Director Marilyn Ness takes us into some of the toughest neighborhoods in Baltimore during a three-year period of unparalleled violence. Baltimore’s situation represents insight into the distrust between civilians and police officers that have been fostered by decades of police and institutional violence. But it is also a look at the vibrancy of the city as well.
On a personal note, I lived in Baltimore when I attended graduate school at MICA and I found it to be one of the most beautiful cities I have ever lived in. And it was made beautiful by the complete lack of pretension of the people of the city. I was excited to see a documentary on the roster that seems like it will highlight the particular rough hewn beauty of the city.
Dead Women Walking
Dead Women Walking traces the final days of a series of women on death row, from two weeks before one inmate’s execution to mere minutes before another’s. This film co-stars Moonlight ’s Ashton Sanders as the teenage son of one of the women who is imprisoned. Like O.G. and It’s a Hard Truth, Ain’t It, this story traces the human toll of mass incarceration and the enforcement of the death penalty.
Gilda Radner was one of the vivacious original cast members of the cultural comedy institution Saturday Night Live. This documentary uses personal recordings and journal entries to tell the story of Radner most people do not know: her struggles with success, fame, relationships, and battle with ovarian cancer.
It’s a Hard Truth, Ain’t It
It’s a Hard Truth, Ain’t It follows 13 incarcerated men imprisoned at the Pendelton Correctional Facility in Indiana. Over a weeklong workshop inside the prison, filmmaker Madeleine Sackler, who also directed O.G., a drama inspired by the work she did on this documentary, introduces the inmates to the art of filmmaking and encourages them to tell their stories through this powerful medium.
Ollie (Tessa Thompson) is barely making ends meet in her small, economically depressed, town in North Dakota. After she is reunited with her estranged sister, the two face mounting personal and financial pressures that leave Ollie with an impossible choice: returning to an illegal prescription pill selling scheme or leaving everything, including her family behind.
This film marks the feature film debut of writer-director Nia DaCosta. I’m intrigued by this movie not only because it’s work by a black woman director (who are still ridiculously under-represented in Hollywood) but also because it centers on working-class struggles that black people are facing in rural America.
Lila, has a speech impediment that renders her nearly mute in front of strangers.

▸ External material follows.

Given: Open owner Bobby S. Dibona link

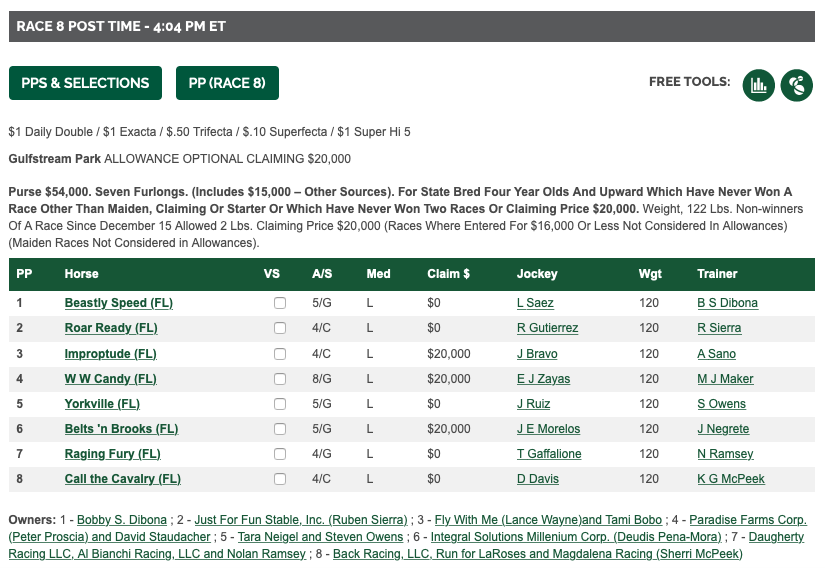Looking at the screenshot, I should click(122, 520).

Mo is a drag racer and baker, who has a secret: he can barely read or write. A chance meeting ignites a potential romance for two people from different worlds—if they can just find a way to communicate.
McQueen tells the story of famed fashion designer Alexander McQueen, who tragically took his own life in 2010. The documentary will feature his personal archives and interviews with his friends and family, charting his rise in the fashion world and the creative process behind his provocative designs.
This documentary offers us a look at the groundbreaking TV variety and performance show SOUL!, which showcased black music, dance, and literature from 1968 to 1973.
Troubled American teenager Eze is sent away to his mother’s native Nigeria and gets entangled in scams and corruptions thanks to his con-artist cousin Pius. Nigerian Prince was shot on location in Lagos and finished in less than a year, after filmmaker Faraday Okoro was awarded the inaugural AT&T Untold Stories rant in 2017.